Which Framework Should I Focus On?

This is a more challenging question to answer than might be expected. Each framework presents different benefits, challenges and setbacks. Angular is the oldest of these frameworks, and has good backing. The downside is that Angular can be challenging to learn. It has widespread acceptance in the industry. Learning Angular might be more challenge than it is worth. As React and Vue gain popularity, Angular is starting to be viewed as an aging framework, particularly because of performance drawbacks.

React is becoming incredibly popular, and the future of this framework looks bright. More companies are moving to React, and it has recently caught up to Angular in the job market. It is relatively easy to learn, and is excellent for new developers, startups, and larger companies. React is likely the safest framework to learn, and currently the most worthwhile.

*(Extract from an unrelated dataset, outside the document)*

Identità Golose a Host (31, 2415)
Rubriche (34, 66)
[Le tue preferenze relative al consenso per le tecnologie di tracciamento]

Vue is arguably the best framework from a purely development standpoint. It is highly flexible and simple to learn. That being said, it doesn’t have the same backing or popularity as Angular or React. It is a risky choice as a framework to learn. It is very possible that in the coming years, Vue will become the most widely accepted framework, and there are a number of signs that point towards this being the case. It has recently gained support from a number of Chinese tech giants, and Vue plans on moving towards typescript. But it is also possible that Vue doesn’t break into the wider industry in the same way that React and Angular have.

All three frameworks are popular and beneficial in their own ways. Frameworks are shaping up to be the future of JavaScript for complex applications, and it is worth learning any of these. Each has some transferable skills, and in that regard, there is no wrong choice. We recommend React or Vue over Angular, but understanding any framework is better than understanding none.